# Your Lance Sire, The Cat and the Rat



## greeneyedblackcat (Jun 21, 2009)

Steven- Aka Skiprat and I have a pen swap going on, I just completed his pen, A medieval jousting lance crafted from 316 stainless steel and snakewood, it uses a G2 rollerball insert. I also built him a desk stand from wrought iron, Momma Cat- Aka my lovely wife embroidered a two sided Welsh flag for the display. If Steven doesn't like it he can chuck it in the "skip" and I will build him a better one. Thanks for the awesome pen Steven. >>>>>>>>>>>Jim K


----------



## pipecrafter (Jun 21, 2009)

Incredible!

Where did you find the wrought iron?


----------



## skiprat (Jun 21, 2009)

.....and I absolutely love it!!!!!:biggrin:  
Like I just said in my email, I really believe that this is your best work yet.:biggrin:

Ha Ha, I'm  stunned and gobsmacked !!!!

Man that is just way too cool for words.:biggrin:

The flag will always fly high. It fits in fantastically!!!! Please thank the special lady for me:wink:

Right I'm gonna drool over the pics again!!!!
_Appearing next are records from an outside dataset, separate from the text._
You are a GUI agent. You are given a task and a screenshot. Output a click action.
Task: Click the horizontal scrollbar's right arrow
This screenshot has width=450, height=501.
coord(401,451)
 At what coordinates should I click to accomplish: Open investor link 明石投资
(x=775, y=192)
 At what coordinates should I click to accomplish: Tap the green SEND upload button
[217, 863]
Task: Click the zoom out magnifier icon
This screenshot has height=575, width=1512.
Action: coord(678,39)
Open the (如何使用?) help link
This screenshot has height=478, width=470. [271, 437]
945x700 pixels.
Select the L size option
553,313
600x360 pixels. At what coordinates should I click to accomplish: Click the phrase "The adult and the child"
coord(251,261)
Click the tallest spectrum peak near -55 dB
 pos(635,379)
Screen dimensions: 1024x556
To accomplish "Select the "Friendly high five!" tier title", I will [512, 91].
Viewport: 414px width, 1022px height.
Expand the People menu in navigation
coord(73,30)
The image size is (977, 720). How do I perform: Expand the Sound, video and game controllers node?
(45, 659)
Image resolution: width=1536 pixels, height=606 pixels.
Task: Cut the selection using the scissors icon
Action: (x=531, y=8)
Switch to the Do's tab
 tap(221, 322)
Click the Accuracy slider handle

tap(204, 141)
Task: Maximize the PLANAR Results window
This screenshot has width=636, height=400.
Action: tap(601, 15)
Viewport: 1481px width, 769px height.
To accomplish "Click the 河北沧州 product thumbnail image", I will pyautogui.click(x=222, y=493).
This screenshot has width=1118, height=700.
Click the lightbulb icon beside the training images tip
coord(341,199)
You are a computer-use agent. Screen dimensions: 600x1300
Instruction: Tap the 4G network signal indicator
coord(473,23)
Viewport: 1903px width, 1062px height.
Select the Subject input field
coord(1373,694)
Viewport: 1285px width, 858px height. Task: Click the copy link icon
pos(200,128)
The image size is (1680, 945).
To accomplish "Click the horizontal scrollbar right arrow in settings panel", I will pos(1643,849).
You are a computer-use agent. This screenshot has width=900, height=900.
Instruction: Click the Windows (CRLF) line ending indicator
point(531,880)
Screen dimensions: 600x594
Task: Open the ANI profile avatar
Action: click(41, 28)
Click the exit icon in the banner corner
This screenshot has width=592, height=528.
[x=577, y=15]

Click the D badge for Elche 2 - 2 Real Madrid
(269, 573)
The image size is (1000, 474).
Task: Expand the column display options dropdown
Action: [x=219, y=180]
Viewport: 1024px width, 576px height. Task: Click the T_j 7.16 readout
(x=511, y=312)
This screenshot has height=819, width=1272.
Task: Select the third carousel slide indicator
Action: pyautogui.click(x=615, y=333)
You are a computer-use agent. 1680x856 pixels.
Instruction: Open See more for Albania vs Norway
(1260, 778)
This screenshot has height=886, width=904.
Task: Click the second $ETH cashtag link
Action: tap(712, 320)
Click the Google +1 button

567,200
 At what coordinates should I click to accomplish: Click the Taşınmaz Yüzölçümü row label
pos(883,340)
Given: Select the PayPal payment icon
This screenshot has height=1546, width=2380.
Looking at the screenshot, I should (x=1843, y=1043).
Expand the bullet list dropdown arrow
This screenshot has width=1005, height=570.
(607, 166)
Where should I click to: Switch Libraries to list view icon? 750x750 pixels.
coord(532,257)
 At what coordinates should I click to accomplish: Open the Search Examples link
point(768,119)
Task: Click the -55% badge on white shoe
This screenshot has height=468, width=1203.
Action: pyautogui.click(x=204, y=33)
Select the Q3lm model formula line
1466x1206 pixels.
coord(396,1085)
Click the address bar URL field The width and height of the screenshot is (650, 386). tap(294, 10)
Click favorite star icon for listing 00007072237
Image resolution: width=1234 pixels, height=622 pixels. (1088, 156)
Many thank James and Mrs Cat


Cats Rule !!!!:biggrin:


----------



## ldb2000 (Jun 21, 2009)

If he chucks it in a skip , I hope it's my skip he chucks it in . Cool design and incredible craftsmanship on both you and your wifes part (that flag is amazing)


----------



## greeneyedblackcat (Jun 21, 2009)

pipecrafter said:


> Incredible!
> 
> Where did you find the wrought iron?


 
I have a little backwoods steel place, they have everything under the sun, Super cheap too, its all sold by the pound  I just cut and paste with the welder :O


----------



## mbroberg (Jun 21, 2009)

Way cool!  Both of you do fantastic work.  Please keep posting.


----------



## BLLEHMAN (Jun 21, 2009)

Very Cool and great work!


----------



## skiprat (Jun 21, 2009)

Hell, I'm still drooling !!!  I think I'm gonna have to print some picture so I can look at it untill it arrives. :biggrin:

We've grown to expect exceptional  work from you, but the detail in the flag is incredible !!!! 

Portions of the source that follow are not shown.